Personal information
- Full name: William Pickett
- Born: 1805 Streatham, Surrey, England
- Died: 7 December 1849 (aged 43–44) Brighton, Sussex, England
- Batting: Unknown

Domestic team information
- 1828–1838: Sussex

Career statistics
| Competition | First-class |
| Matches | 17 |
| Runs scored | 148 |
| Batting average | 4.62 |
| 100s/50s | –/– |
| Top score | 31 |
| Balls bowled | – |
| Wickets | – |
| Bowling average | – |
| 5 wickets in innings | – |
| 10 wickets in match | – |
| Best bowling | – |
| Catches/stumpings | 3/– |
- Source: Cricinfo, 11 February 2012

= William Pickett (cricketer) =

English cricketer

William Pickett (1805 - 7 December 1849) was an English cricketer. Pickett's batting style is unknown.
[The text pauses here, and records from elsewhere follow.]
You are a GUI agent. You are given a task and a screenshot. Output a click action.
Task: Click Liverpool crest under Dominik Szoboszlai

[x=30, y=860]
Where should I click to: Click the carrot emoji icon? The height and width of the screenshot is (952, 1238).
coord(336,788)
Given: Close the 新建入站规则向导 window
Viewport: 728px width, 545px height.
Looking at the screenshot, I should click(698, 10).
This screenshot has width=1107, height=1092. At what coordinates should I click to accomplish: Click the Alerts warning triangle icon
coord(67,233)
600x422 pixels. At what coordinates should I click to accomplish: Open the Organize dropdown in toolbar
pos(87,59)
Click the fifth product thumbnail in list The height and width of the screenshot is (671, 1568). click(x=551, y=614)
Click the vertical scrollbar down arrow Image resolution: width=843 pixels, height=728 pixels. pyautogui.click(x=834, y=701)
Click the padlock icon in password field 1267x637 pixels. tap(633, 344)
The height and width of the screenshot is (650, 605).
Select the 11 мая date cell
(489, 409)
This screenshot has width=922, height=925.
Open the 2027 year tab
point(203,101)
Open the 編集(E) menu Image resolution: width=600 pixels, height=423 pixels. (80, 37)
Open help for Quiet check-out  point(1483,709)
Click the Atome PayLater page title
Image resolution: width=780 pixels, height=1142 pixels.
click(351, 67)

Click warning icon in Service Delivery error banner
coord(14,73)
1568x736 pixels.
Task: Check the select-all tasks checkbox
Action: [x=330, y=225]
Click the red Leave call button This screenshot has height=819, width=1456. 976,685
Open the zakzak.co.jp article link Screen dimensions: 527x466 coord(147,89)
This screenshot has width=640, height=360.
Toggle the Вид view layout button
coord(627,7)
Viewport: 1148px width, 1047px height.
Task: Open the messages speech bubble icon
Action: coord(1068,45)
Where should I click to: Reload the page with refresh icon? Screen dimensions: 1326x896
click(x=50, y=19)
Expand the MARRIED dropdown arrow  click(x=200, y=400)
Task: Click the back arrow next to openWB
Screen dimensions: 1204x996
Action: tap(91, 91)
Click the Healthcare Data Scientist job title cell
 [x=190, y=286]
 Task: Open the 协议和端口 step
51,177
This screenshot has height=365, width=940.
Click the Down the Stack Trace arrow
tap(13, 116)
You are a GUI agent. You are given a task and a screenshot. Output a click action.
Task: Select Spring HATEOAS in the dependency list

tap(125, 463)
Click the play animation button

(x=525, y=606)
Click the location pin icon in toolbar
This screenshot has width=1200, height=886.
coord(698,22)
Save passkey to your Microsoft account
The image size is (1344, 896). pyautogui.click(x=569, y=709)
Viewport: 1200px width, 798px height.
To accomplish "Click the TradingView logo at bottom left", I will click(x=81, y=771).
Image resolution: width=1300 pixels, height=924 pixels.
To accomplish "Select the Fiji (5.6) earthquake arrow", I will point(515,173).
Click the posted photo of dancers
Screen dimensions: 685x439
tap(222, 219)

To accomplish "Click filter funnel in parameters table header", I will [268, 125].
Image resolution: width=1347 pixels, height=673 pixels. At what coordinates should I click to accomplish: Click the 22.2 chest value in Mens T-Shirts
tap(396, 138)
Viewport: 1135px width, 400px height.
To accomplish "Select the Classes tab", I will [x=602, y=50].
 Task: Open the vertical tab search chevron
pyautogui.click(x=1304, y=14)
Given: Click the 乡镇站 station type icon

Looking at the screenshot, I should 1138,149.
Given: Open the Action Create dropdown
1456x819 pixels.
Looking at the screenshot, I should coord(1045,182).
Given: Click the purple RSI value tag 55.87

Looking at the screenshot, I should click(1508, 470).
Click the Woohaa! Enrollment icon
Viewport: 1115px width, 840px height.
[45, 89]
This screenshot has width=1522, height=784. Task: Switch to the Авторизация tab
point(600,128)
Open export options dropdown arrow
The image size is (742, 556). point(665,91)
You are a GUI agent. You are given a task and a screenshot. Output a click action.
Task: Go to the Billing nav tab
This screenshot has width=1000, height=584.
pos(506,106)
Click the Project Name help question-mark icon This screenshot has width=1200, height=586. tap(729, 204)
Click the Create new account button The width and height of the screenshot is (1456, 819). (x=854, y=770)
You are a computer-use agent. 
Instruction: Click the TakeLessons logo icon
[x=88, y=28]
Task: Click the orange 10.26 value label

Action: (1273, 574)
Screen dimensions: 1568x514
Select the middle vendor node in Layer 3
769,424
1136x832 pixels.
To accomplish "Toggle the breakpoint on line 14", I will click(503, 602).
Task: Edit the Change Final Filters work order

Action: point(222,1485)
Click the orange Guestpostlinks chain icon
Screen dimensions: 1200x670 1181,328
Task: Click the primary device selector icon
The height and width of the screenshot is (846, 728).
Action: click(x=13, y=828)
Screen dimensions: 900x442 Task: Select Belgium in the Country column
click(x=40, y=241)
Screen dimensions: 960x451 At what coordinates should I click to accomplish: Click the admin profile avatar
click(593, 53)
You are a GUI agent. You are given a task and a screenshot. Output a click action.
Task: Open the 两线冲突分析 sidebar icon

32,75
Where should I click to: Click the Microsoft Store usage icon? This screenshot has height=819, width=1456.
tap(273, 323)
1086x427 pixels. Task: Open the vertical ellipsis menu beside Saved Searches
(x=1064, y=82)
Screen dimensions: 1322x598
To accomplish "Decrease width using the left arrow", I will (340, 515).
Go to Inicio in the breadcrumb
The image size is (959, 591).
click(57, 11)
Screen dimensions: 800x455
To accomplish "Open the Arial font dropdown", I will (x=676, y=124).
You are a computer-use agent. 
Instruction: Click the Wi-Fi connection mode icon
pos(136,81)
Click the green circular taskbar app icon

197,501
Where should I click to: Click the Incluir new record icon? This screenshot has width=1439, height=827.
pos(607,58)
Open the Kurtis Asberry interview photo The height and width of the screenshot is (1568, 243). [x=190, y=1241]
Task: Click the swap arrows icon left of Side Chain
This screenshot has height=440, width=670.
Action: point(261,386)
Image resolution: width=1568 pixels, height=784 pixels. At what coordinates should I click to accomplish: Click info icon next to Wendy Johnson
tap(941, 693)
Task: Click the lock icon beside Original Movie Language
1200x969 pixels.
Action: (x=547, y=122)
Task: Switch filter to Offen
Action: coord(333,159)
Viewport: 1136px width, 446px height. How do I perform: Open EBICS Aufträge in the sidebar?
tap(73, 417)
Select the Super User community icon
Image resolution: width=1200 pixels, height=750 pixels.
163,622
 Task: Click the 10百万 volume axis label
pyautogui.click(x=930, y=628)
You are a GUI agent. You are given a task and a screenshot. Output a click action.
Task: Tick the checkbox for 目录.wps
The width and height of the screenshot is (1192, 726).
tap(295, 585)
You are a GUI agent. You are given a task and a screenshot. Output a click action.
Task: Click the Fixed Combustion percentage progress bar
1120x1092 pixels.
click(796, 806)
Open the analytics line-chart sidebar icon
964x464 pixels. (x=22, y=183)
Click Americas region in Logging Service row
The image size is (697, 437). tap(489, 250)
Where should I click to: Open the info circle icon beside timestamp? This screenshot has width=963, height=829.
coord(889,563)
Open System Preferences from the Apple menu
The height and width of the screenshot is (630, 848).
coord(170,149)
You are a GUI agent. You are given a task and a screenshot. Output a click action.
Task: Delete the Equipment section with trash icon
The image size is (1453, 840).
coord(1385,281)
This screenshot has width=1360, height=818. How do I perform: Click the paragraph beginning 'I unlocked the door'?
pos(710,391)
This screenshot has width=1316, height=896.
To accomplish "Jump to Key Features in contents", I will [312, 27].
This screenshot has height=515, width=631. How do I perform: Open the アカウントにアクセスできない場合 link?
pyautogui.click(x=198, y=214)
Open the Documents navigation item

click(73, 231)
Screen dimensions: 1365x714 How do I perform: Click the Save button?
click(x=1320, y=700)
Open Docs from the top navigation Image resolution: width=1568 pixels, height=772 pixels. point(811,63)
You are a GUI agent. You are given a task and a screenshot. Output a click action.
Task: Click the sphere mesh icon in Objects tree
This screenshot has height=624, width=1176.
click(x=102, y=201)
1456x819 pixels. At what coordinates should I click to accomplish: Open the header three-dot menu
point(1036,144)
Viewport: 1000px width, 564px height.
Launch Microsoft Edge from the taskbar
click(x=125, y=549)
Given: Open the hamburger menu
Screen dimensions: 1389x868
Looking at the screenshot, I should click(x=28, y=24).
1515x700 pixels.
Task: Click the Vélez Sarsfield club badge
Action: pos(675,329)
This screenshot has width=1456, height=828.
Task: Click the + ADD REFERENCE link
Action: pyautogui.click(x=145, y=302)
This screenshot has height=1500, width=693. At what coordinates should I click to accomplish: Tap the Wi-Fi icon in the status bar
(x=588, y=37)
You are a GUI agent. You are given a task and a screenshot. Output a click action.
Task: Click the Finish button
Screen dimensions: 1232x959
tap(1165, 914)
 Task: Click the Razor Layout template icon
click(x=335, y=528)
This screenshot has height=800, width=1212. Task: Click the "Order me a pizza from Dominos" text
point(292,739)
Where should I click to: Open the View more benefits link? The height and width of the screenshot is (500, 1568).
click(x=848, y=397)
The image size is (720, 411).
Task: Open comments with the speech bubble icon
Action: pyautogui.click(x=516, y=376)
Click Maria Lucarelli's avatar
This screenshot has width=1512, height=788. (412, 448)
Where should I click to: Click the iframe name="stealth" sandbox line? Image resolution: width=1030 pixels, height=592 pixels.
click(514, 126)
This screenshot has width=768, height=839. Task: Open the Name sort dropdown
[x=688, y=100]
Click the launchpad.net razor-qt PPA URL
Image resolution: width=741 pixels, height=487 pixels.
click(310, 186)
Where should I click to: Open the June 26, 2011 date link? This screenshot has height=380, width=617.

He was born at Streatham, Surrey.

Pickett made his first-class debut for Sussex against Kent in 1828. He made sixteen further first-class appearances for Sussex, the last of which came against England in 1838. In his total of seventeen first-class matches, Pickett was not noted for his success with the bat, scoring just 132 runs at an average of 4.62, with a high score of 31.

He died at Brighton, Sussex on 7 December 1849.